地域のお祭りの手伝い――夕方から真夜中にかけて立ちっぱなしで綿飴を作り続けるというハードデューティがあったので、全身が痛いです。でも、綿飴を手渡した子供、特に幼女がアホみたいに喜んでいる姿をみると、一年に一回くらいこういう善行をしておけば天国に行けるような気もする今日この頃です。



マクガイヤーチャンネルの今後の予定は以下のようになっております。


○6月24日(土)20時~

「サバイビング・ジブリ ジブリ・サバイバーとしての米林宏昌と『メアリと魔女の花』予想」

7/8より元スタジオジブリ現スタジオポノックの米林宏昌監督による期待の新作『メアリと魔女の花』が公開されます。

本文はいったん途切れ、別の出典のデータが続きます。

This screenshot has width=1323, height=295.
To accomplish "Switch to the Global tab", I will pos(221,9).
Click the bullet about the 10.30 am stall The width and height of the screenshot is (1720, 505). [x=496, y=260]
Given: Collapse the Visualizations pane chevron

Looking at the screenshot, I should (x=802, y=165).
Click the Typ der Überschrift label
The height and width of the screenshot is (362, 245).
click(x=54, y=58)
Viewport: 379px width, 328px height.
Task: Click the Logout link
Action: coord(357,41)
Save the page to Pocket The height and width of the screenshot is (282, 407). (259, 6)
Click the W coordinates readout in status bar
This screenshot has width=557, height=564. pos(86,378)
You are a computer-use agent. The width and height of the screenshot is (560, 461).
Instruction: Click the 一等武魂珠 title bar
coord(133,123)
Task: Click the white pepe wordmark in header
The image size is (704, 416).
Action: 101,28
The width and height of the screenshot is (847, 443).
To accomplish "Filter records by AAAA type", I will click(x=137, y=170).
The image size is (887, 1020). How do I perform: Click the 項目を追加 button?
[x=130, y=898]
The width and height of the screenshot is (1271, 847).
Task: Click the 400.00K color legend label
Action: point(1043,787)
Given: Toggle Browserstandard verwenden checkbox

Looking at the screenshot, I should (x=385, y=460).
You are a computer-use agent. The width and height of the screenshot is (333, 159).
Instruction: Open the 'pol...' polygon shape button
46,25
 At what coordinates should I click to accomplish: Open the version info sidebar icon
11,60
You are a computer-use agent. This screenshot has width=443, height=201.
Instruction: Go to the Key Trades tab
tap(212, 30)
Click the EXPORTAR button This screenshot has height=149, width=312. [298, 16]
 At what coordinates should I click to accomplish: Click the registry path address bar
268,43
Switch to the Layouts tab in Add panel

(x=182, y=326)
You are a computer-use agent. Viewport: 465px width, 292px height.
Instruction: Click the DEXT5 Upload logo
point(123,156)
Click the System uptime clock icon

米林監督といえばカオナシのモデルで有名ですが、「麻呂」という仇名をつけられつつも、後進を育てられないことで有名なスタジオジブリで『借りぐらしのアリエッティ』『思い出のマーニー』という長編作品をしっかり形にして発表できた稀有な監督でもあります。

そしてこの二作には、あまり知られていませんが、スタジオジブリについてのメタ的な意味が込められてもいるのです。

そこで、『借りぐらしのアリエッティ』、『思い出のマーニー』の秘められた意味について解説しつつ、『メアリと魔女の花』について予想したいと思います。

是非とも『借りぐらしのアリエッティ』、『思い出のマーニー』を視聴した上でお楽しみ下さい。



○7月15日(土)20時~

「『ハクソーリッジ』と天才変態監督メル・ギブソン」

6/24よりメル・ギブソン久々の監督作である『ハクソーリッジ』が公開されます。

本作は2017年の第89回アカデミー賞において録音賞と編集賞を受賞しました。これまでどう考えても落ち目だったメル・ギブソンにとっての復活作なのですが、『ブレイブハート』『パッション』『アポカリプト』といったこれまでのメル・ギブソン監督作を観ていた我々には分かっていたことです。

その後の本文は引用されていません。